There are two distinct possible modes of involvement at the Presidential level (or conceivably just below it. This is more conceivable in this administration than it would have been in most others). One involves direct Presidential discussions with other heads of state, either to resolve disagreements the parameters of which are well understood by everyone or to ratify an agreement already substantially concluded at lower levels and requiring for political reasons the public blessing of heads of government. We'd not likely see this kind of involvement from President Bush, if only because disagreements standing in the path of a Doha accord are both deep and numerous. Bush is also, to be sure, no negotiator and especially no trade negotiator, but with the Doha round in the state it's in that is a moot point.

But Bush (or any President) could also become effectively and deeply involved in trade negotiations simply by empowering his USTR. On one level this ought to be easy; Bush has had USTRs of unusual ability throughout his tenure in the White House. If he let current USTR Susan Schwab devise a new American negotiating platform on key issues relating to agriculture trade, for example, and backed her up when she took the inevitable criticism from Congress, from interest groups and from foreign governments, that could roust some of our interlocutors on trade out of the trenches they have dug and prompt them to come up with new ideas of their own.

Would it be enough at this point? My sense is, probably not. America is a convenient scapegoat in many countries for the evident failure of the Doha Round, but it is not the primary cause. It is also true, though, that a USTR crafting negotiating positions that would require politically painful steps from the administration could not expect any support from this President. This was pretty much the case even when Bush's appoval numbers were high, and is likely even more true now. From a more traditionally Reaganite Republican perspective, the Doha Round had some value just because it offered potential political cover for cuts in (for example) farm subsidies that ought to be made anyway. But George W. Bush is not Ronald Reagan. Reagan was no more engaged in the details of trade negotiations than Bush is, but he knew he wanted trade liberalization and was prepared to let his appointees incur some political risk to get it. That kind of "top-level US involvement" could have been helpful earlier in the Doha Round. I suspect it is too late now.

posted by: Zathras on 08.30.06 at 06:22 PM [permalink]

Congratulations on the book.

And the Rustbelt thanks you for being fair and realistic.

posted by: save_the_rustbelt on 08.30.06 at 06:22 PM [permalink]
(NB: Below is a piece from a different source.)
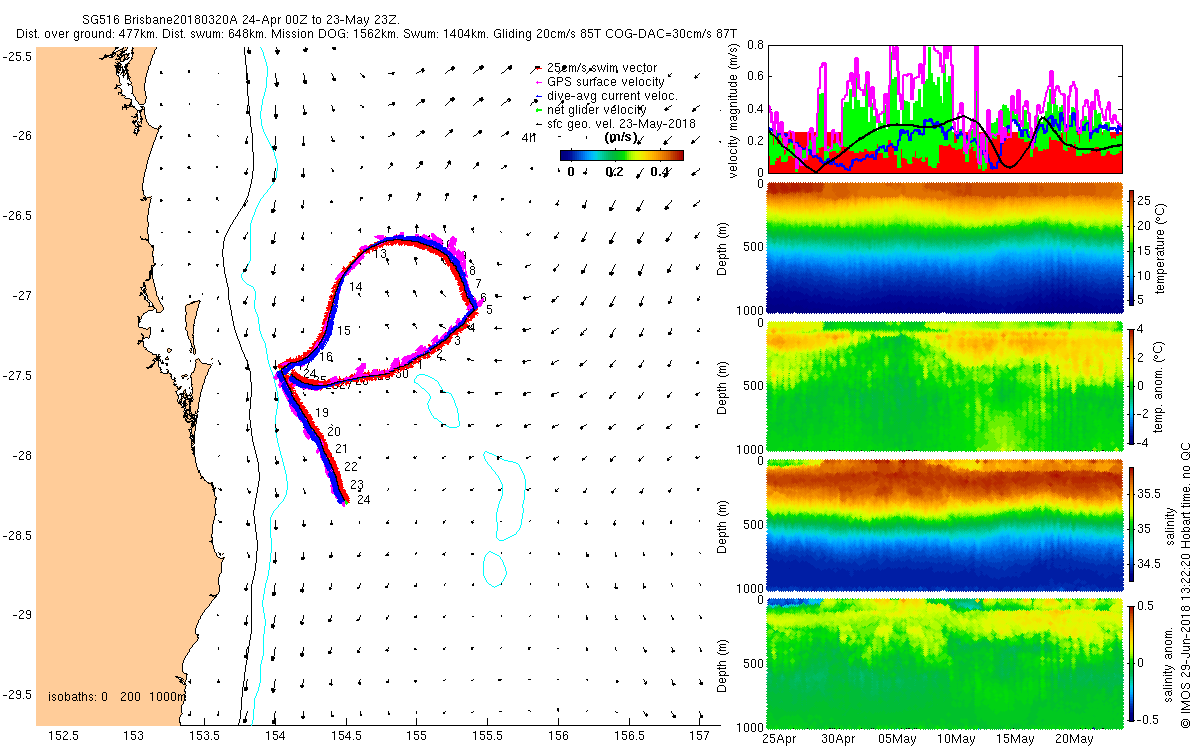
Task: Click the salinity anomaly depth section
Action: (944, 662)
“Trade has become one of the most significant and controversial subjects in the international arena,” Richard Haass

Has become? Where has Haass been for the past 40-50 years? A blurb like that can kill a book, especially when combined with the stale "fair" vs. "free" angle in the title.
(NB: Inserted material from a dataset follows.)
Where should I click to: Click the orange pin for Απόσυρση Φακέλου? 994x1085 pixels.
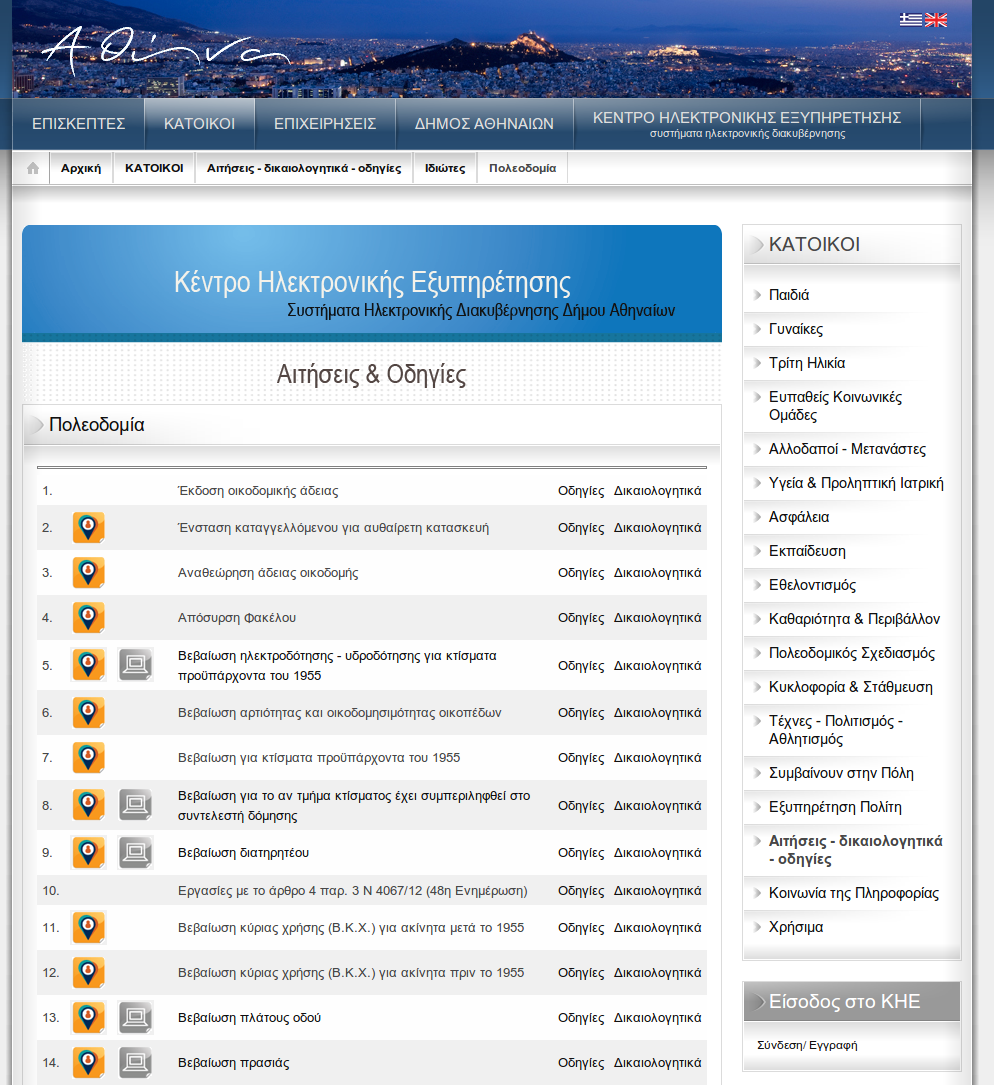point(89,618)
It may be a great book and it may offer a terrific strategy, or it may simply be a decent text-bookish introduction to the subject. But the CFR press release makes it sound like the rediscovery of an ancient text.

posted by: Gene on 08.30.06 at 06:22 PM [permalink]
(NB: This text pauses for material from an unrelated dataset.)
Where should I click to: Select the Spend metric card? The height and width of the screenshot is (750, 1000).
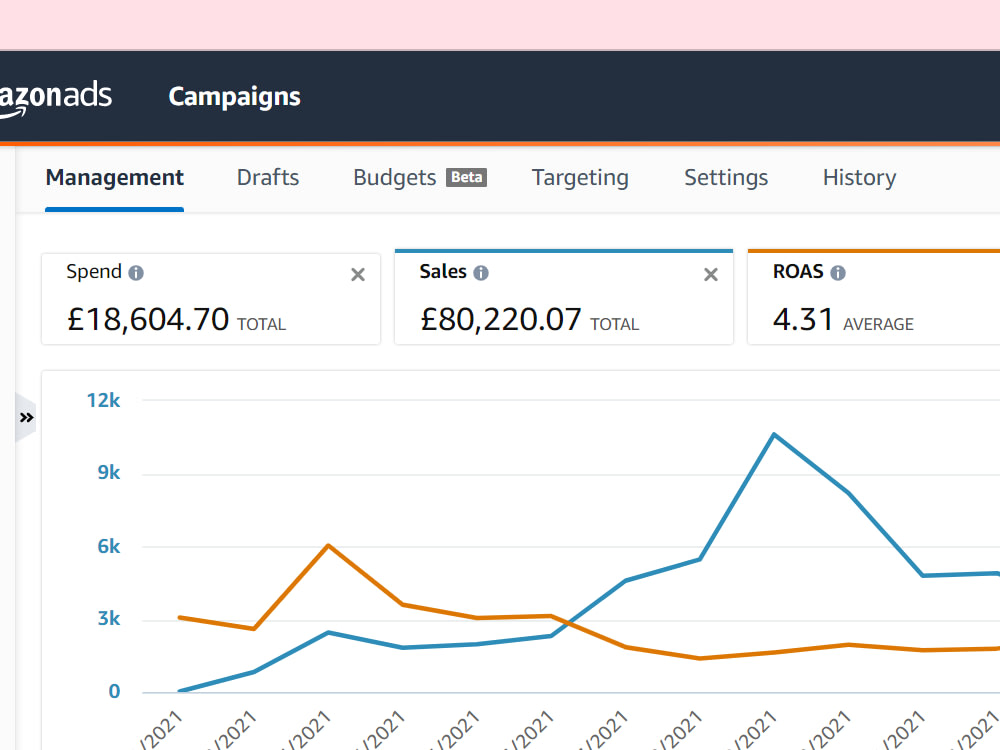tap(211, 299)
I'm disappointed that strategy 3 was not included--unilateral free trade. UFT gets most of the benefits of free trade (cheaper imports that raise the standard of living by enabling better specialization) without holding the US hostage to foreign countries' internal political problems. UFT avoids employing the "crowbar" theory of prying open foreign markets and thus drastically increases diplomatic captial available for other international economic issues. Finally, UFT clarifies the debate over cushioning citizens from creative destruction by putting trade shocks, domestic relocation shocks, and technological/organizational shocks on an even footing.

Of course, UFT is politically difficult to implement and would require lots of leadership, persuasion, and education. But the political ease of pulling off Doha-style agreements has been greatly exaggerated. The "fair" trade posiiton, of course, is just a fancy way of slowing growth in the standard of living.